A conventional loan is a type of loan that doesn't have government backing or insurance, unlike FHA, VA, and USDA loans, which are insured by the government. Conventional mortgage loans, whether conforming or non-conforming, usually require a slightly larger down payment than some government loans. However, conventional loans offer more flexibility and fewer restrictions for borrowers, especially those borrowers with good credit and steady income.

Conventional loans offer several advantages. They often have more flexible terms and lower interest rates than government-backed loans. Conventional loans also allow for higher loan amounts, making them suitable for financing higher-priced homes.

It's possible to obtain a conventional mortgage loan with a down payment as low as 3%. While conventional loans traditionally require a larger down payment, some borrowers may qualify to purchase a home with a 3%-5% down payment. Keep in mind that a lower down payment may result in additional costs, such as private mortgage insurance (PMI).
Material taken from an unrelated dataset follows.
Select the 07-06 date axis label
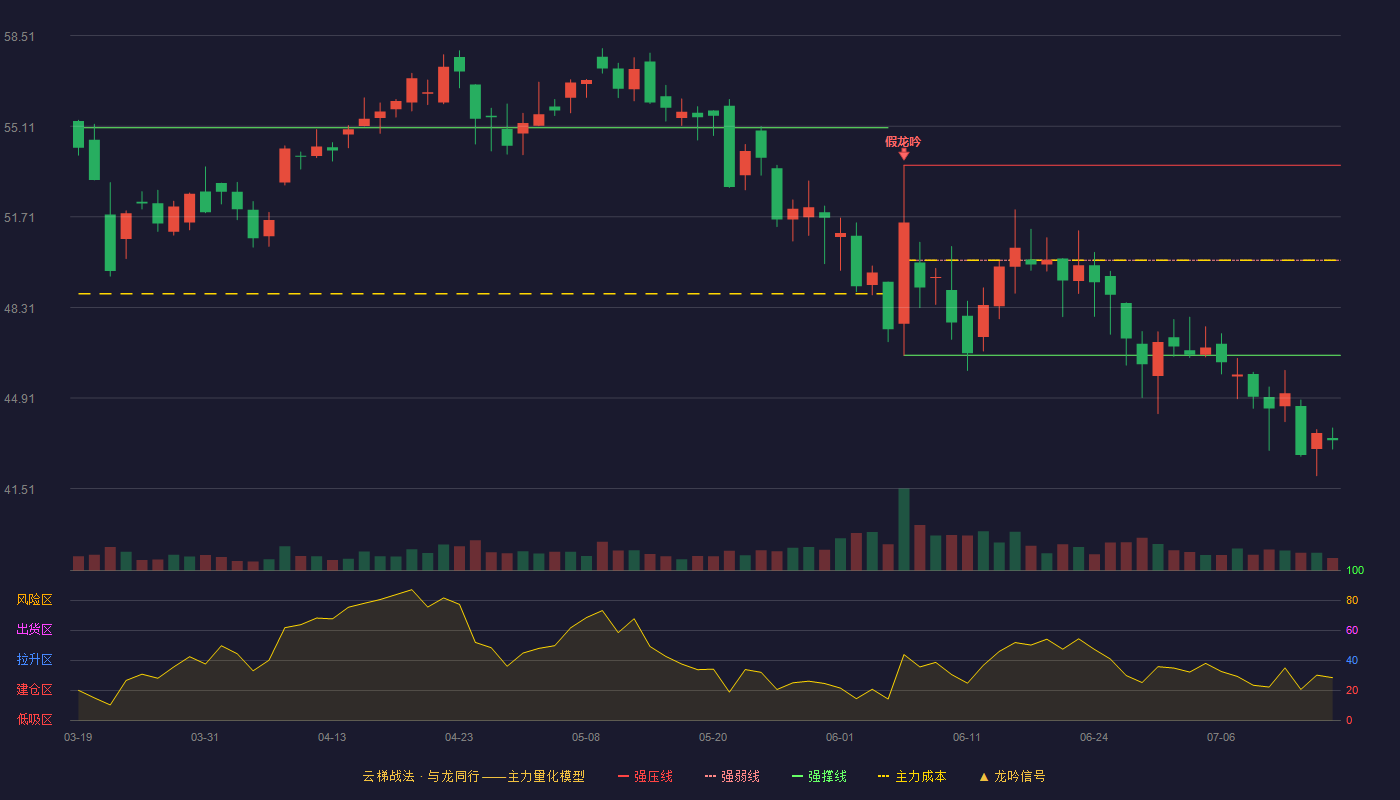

To qualify for a conventional loan, you need a credit score above 640, a stable employment history, and a manageable debt-to-income ratio. Other factors, such as your income, assets, and the property's appraisal value, will also be considered. Specific requirements may vary, so it's essential to consult with us to determine your eligibility.

Conventional loans can be an excellent choice for many homebuyers. They often offer competitive interest rates, term flexibility, and the ability to finance various property types. However, whether a conventional loan is the best option depends on your financial situation, credit history, and preferences. It's always a good idea to explore multiple loan options and consult with us to determine the best fit for your needs.

The timing for refinancing an FHA loan into a conventional loan depends on several factors. In most cases, you can refinance an FHA loan into a conventional loan once you have built enough equity in your home. Typically, this means reaching an 80% loan-to-value (LTV) ratio. However, specific requirements may vary, so it's important to discuss your options with us and allow us to guide you through the process.

There are several options available to help cover closing costs with your conventional loan:

  • Ask the seller for "seller concessions" to help pay your closing costs. You can negotiate this into your contract when purchasing a home. Let your real estate agent and us know if you plan to ask for seller concessions. 
  • Consider paying a higher mortgage interest rate in exchange for the lender's assistance covering your closing costs. This is known as "buying up" your interest rate. 
  • Conventional home loan programs allow gift money from family members, employers, etc. to help with closing costs. Let us know if you plan for use gift money and we will inform you on what is needed. 
  • Consult with us to see if any applicable down-payment assistance programs are available to you. 

    It's possible to obtain a conventional loan if you owe taxes, but it depends on several factors. First, it's important to understand the difference between owing taxes and having a tax lien. Owing taxes means you owe money to the IRS and/or a state, while a tax lien occurs when your unpaid taxes result in collection actions. Having an IRS lien on your income or assets can significantly decrease your chances of being approved for a conventional mortgage.

    Communicate openly with us if this applies to you so we can help guide you through the loan application process and help you explore potential solutions or alternatives.

    Higher Loan Limits: Conventional loans generally offer higher loan limits compared to FHA loans. This can be beneficial if you are looking to finance a more expensive property or live in a high-cost area, as it allows you to borrow a larger amount.

    No Upfront Mortgage Insurance: Unlike FHA loans, Conventional loans do not require upfront mortgage insurance premiums. This means you can save on the upfront costs associated with the loan and potentially lower your overall loan amount.

    Flexible Mortgage Insurance Options: With a Conventional loan, once you reach a loan-to-value (LTV) ratio of 80% or less, you have the option to cancel private mortgage insurance (PMI) or request its removal. This can result in significant savings over time compared to FHA loans, which require mortgage insurance for the entire life of the loan.

    More Lenient Property Standards: Conventional loans generally have more flexibility when it comes to property condition and appraisal requirements. FHA loans have stricter property standards, which could limit your options when purchasing a home that requires repairs or renovations.

    It's important to note that both loan types have their own advantages and disadvantages, and the right choice depends on your specific financial situation and goals. We will help you evaluate the options and determine the best fit for your needs!